Fulfilling Kiddush from One Who Did Not EatIf the person making Kiddush in shul does not eat after Kiddush, is his Kiddush valid?
We must distinguish between a valid Kiddush for the person who made Kiddush and for those who listened to Kiddush and then ate.
We accept Shmuel’s opinion (Pesachim 101a) that Kiddush is valid only in the place of a meal (Shulchan Aruch, Orach Chayim 273:3). Therefore, if Kiddush is made and no one eats, the Kiddush is in vain.
According to the great majority of poskim (see Sha’arei Teshuva 273:7; Pri Megadim, MZ 273:1; Living the Halachic Process II, C:3), if some eat the food required for a seuda and others do not, only those who ate are yotzei with Kiddush. Thus, at first glance, the person making Kiddush was not yotzei. Therefore, although the mekadesh is usually advised to drink a m’lo lugmav (app. 2 ounces) (Shulchan Aruch, OC 271:14), if he will not eat afterward, he must not drink from the wine, if he has not yet made his own Kiddush (Shulchan Aruch ibid. 4). On the other, if he is willing to drink a revi’it (a little more than 3 oz.), this counts as his meal according to most authorities (see Shulchan Aruch ibid. 5; Mishna Berura 273:22, 27).

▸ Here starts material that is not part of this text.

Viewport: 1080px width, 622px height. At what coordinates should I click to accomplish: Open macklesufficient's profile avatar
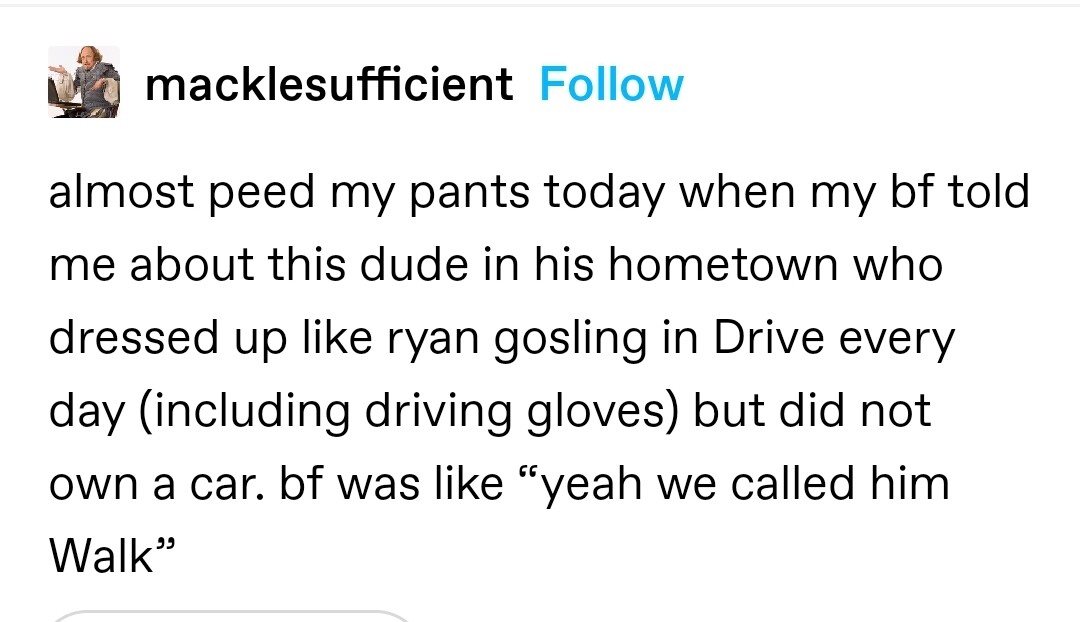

In certain contexts, it is common for the one making Kiddush to not eat anything. For example, a rabbi at a hospital may go from ward to ward making Kiddush without eating in each place. An older practice is of one making Kiddush in shul even though he is going to eat only at home (see Shulchan Aruch, OC 279:1). The gemara (Pesachim 101a) already mentions this practice and asks how it is possible considering that the person who makes Kiddush does not eat in shul. The gemara answers that it was instituted to fulfill the mitzva of Kiddush on behalf of guests who eat and sleep in the shul. Many Rishonim (see Tur and Beit Yosef, OC 279) are bothered by the situation in which there are clearly no such guests and we continue to make an ostensibly pointless Kiddush. However, when there are indeed such people who want to be yotzei with the person making Kiddush in shul, all assume there is no problem for the Kiddush to be done by one who is not eating on behalf of one who is eating. Therefore, it is not surprising that the Shemirat Shabbat K’hilchata 54:6, citing the Pri Megadim (ibid.), says that in the case you describe, the people listening to Kiddush and then eating fulfill the mitzva of Kiddush, while the one making Kiddush but is not eating does not fulfill it.
The possibility to do the mitzva for others while not fulfilling the mitzva oneself is a straightforward application of the rule of arvut (responsibility for others) in mitzvot. The more famous application is when one has already fulfilled a mitzva and wants to do it a second time for one who has not yet fulfilled the mitzva (Rosh Hashana 29a). The Dagul Me’reveva does raise the possibility, based on a surprising line in the Rosh (Berachot 3:13), that a man cannot do so on behalf of a woman. However, Rabbi Akiva Eiger (Shut I,7) convincingly argues that there is no difference between men and women in regards to arvut (he reads the Rosh differently). The Mishna Berura (Sha’ar Hatziyun 271:9) posits that Rabbi Akiva Eiger is correct.
Generally, arvut applies only to mitzvot and their berachot, which are obligations for the one who is in need of fulfillment and not to berachot on food, which the person is not required to eat (Rosh Hashana ibid.). However, the gemara concludes (ibid. 29b) that when the beracha on food is itself a mitzva (e.g., the wine for Kiddush) then arvut applies to it as well. Therefore, it is not required that the mekadesh drink the wine of Kiddush, as long as someone else is drinking the required amount (Shulchan Aruch, OC 271:14 – there is a question whether the m’lo lugmav can be reached by adding up what more than one person drank). This is even possible when others are drinking from a different cup of wine (Mishna Berura 271:77), although it is normally best for the one making Kiddush to drink the proper amount from the Kiddush cup (Shemirat Shabbat K’hilchata 48:14).